Passage:
▼

AS reports that, behind the scenes, Lionel Messi is doubling down on fairly negative comments he made a few months back about Barcelona brass never taking responsibility for the off-the-field (and one presumes he meant recruitment) failures. This ends one of two ways: someone within Barca’s administration loses their job, because you don’t antagonise The Asset, and Pep Guardiola is drafted in at the 11th hour to further appease the mercurial Argentine. If this happens too late, if Messi has already made contact with another club by the time these wheels begin to turn, the man buggers off anyway. In this scenario, Pep effectively refuses to be used as a chess-piece, or heralded as a magic bullet for the franchise. I think he waits a few years. He probably singlehandedly determines, actually, which situation he and Messi pick. I wouldn’t be surprised if you told me they were on a Zoom call right now.
Tottenham Hotspur need to rid themselves of Jose Mourinho’s contract immediately, if ENIC Group is to steer the Lilywhite ship forwards.

▲

Activity:
Answer these questions about the football commentary:
(a) Which outlet reports that Lionel Messi is doubling down on his comments about Barcelona brass?
(b) Who might be drafted in at the 11th hour to appease Messi?
(c) Whose contract does the commentary say Tottenham Hotspur need to get rid of immediately?
The records that follow were taken from a different source than the text.

Stored entries:
▼

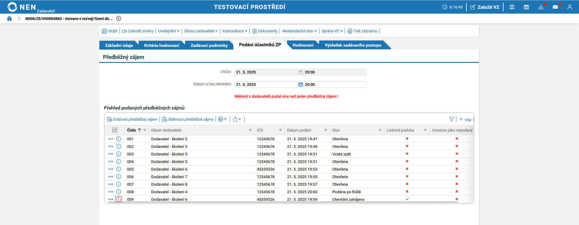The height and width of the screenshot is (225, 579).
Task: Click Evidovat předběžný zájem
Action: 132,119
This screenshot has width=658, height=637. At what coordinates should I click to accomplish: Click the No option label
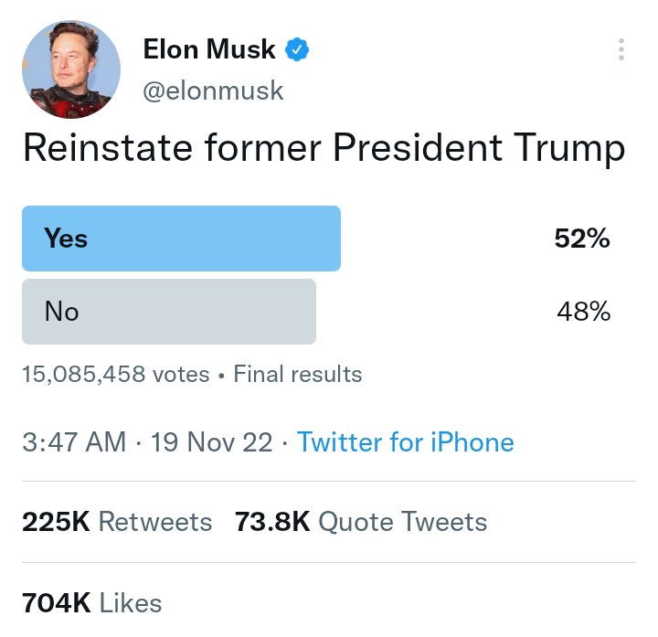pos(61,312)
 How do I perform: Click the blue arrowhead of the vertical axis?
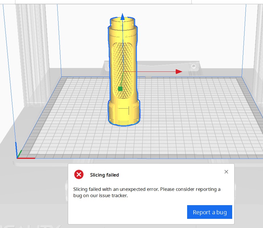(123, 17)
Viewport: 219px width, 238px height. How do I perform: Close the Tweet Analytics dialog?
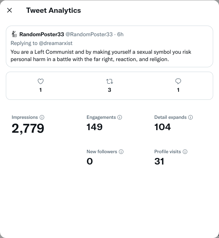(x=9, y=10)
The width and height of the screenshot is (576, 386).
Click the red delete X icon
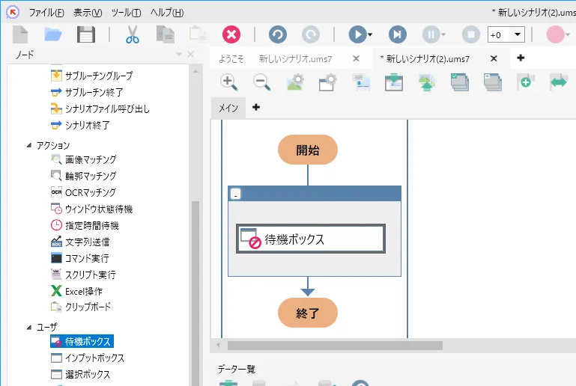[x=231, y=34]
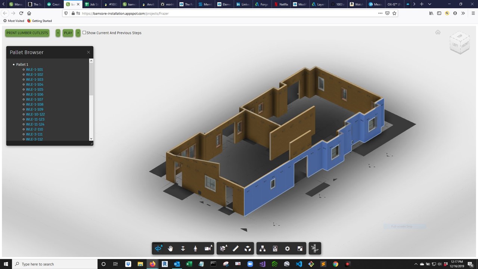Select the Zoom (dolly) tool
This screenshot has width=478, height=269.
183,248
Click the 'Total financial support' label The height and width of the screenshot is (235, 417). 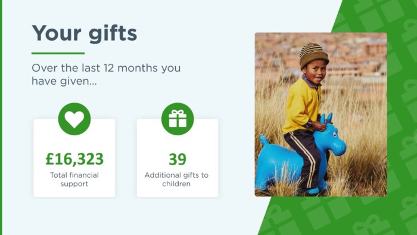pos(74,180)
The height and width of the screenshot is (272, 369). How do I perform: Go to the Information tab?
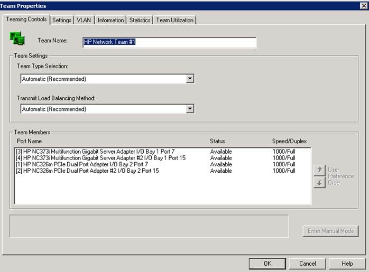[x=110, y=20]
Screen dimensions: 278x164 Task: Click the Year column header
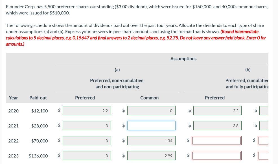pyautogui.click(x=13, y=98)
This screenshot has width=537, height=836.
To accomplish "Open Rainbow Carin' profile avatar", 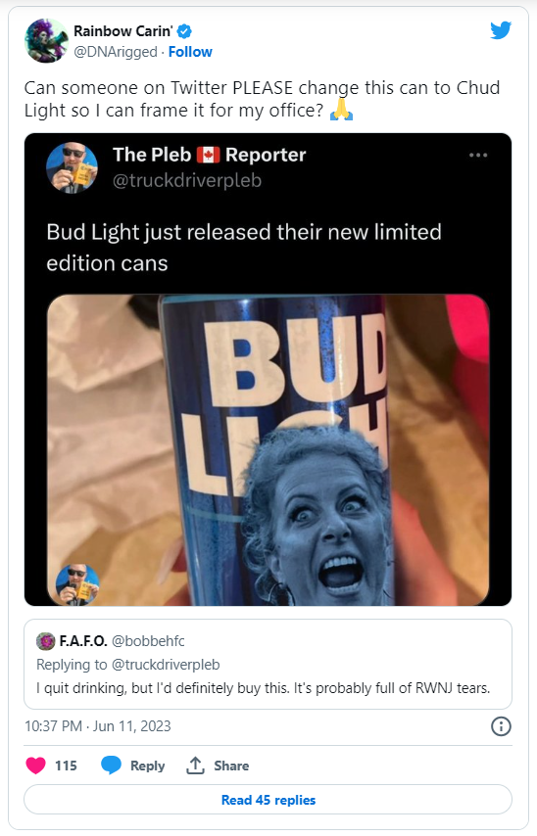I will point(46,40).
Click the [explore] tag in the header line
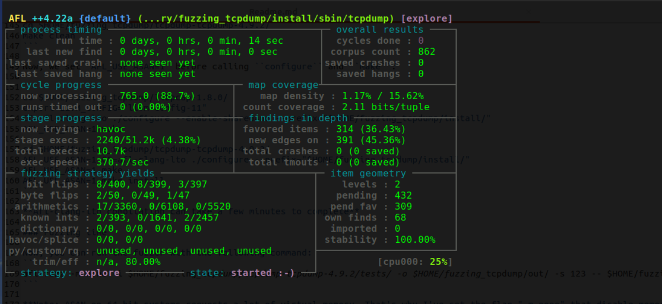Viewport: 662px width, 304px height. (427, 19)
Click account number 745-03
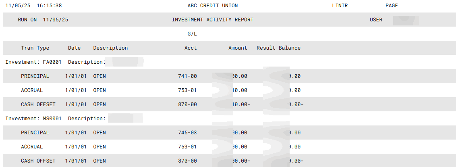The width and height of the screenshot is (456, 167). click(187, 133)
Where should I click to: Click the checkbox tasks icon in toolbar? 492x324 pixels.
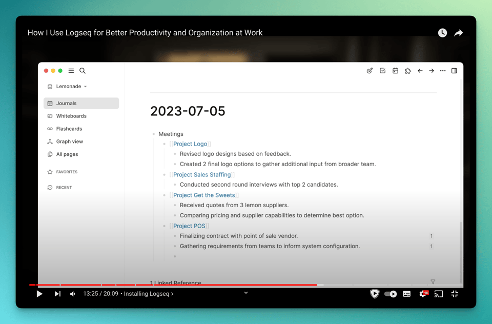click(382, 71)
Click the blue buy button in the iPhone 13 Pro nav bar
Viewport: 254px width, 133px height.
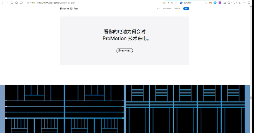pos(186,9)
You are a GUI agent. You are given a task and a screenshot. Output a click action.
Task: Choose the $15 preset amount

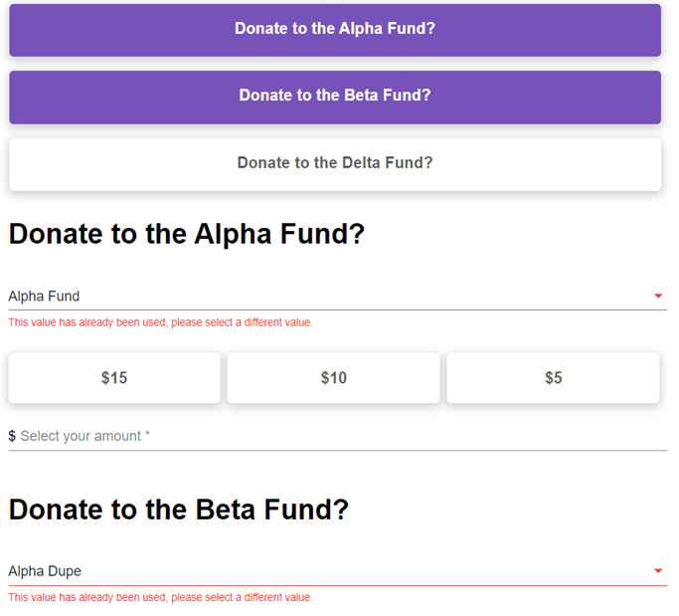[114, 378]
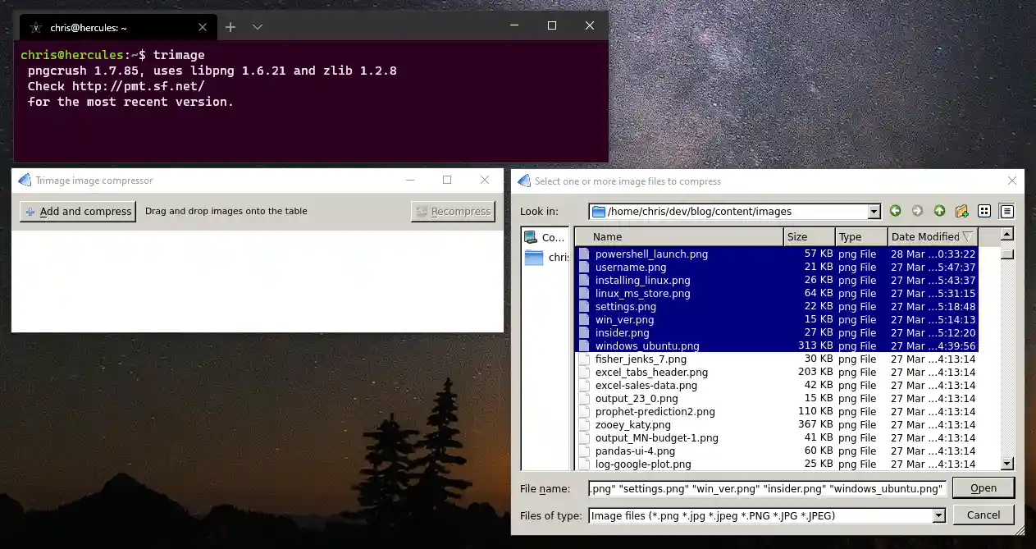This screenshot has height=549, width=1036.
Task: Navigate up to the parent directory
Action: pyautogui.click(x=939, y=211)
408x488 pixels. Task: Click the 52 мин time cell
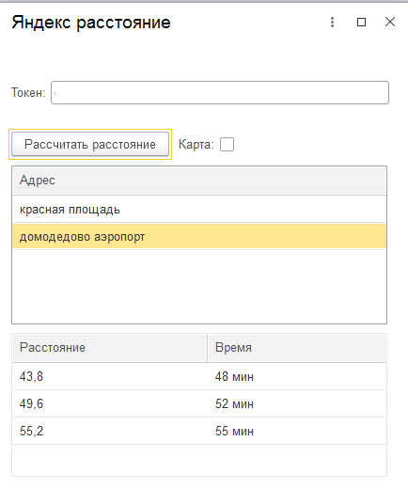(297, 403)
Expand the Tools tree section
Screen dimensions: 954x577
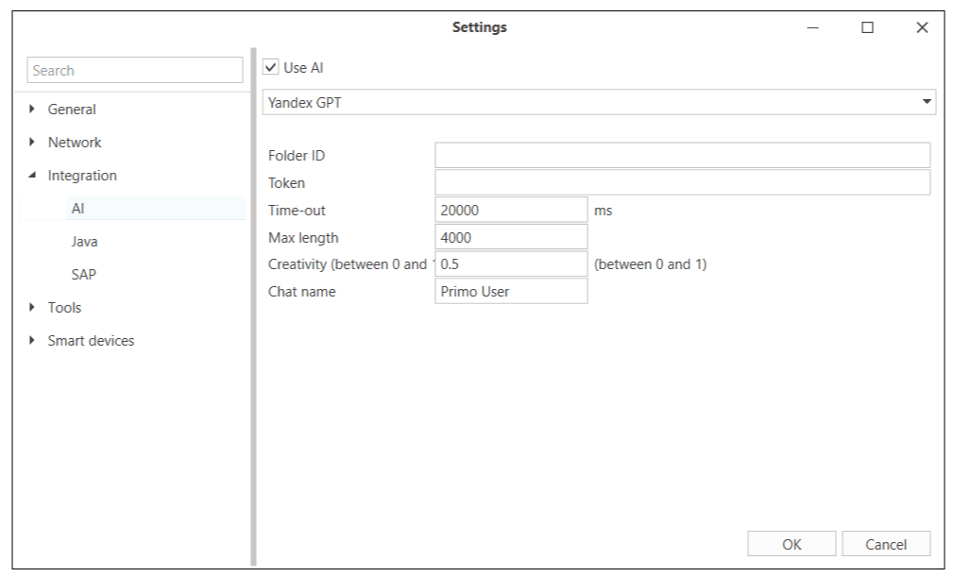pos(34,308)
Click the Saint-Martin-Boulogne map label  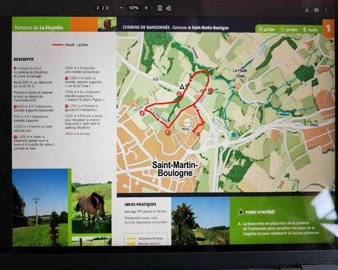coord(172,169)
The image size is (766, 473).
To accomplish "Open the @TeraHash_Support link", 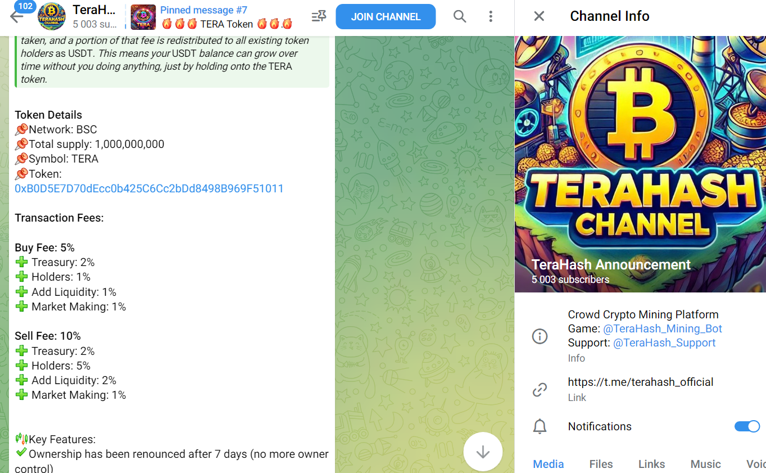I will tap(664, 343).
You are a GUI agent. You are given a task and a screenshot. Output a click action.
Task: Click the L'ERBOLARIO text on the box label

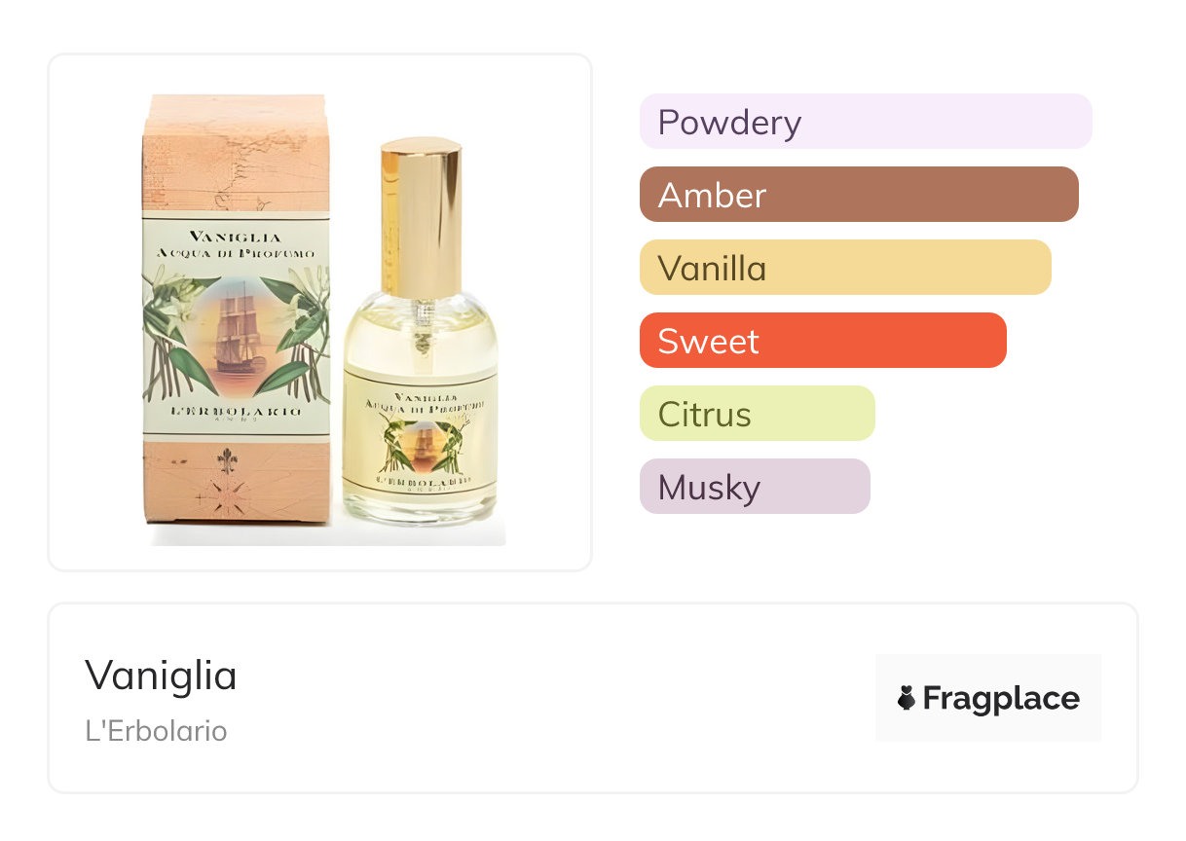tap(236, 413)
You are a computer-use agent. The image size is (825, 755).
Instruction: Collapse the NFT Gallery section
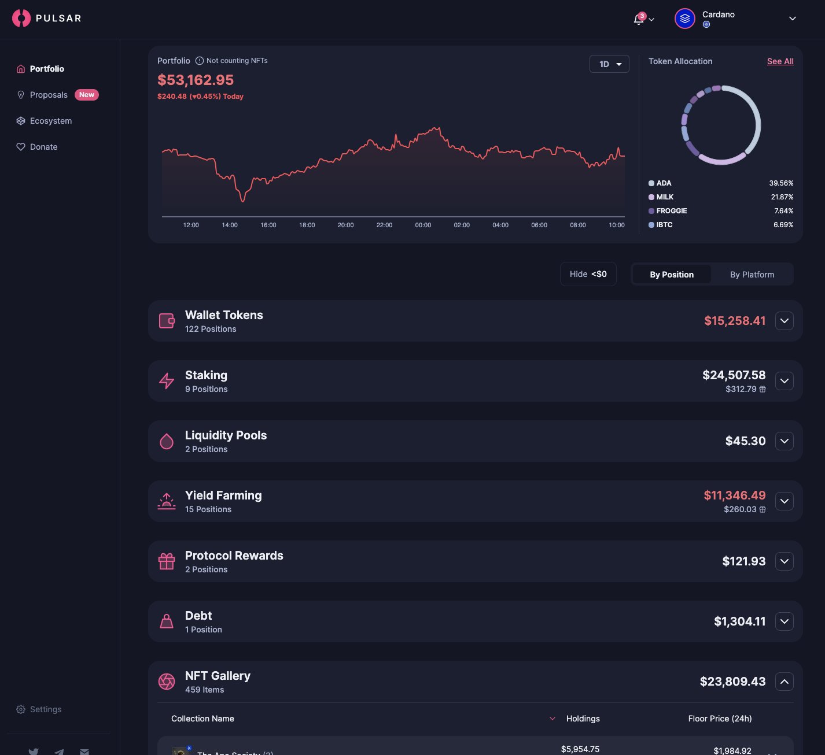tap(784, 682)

▲

Response for this exercise:
(a) AS
(b) Pep Guardiola
(c) Jose Mourinho's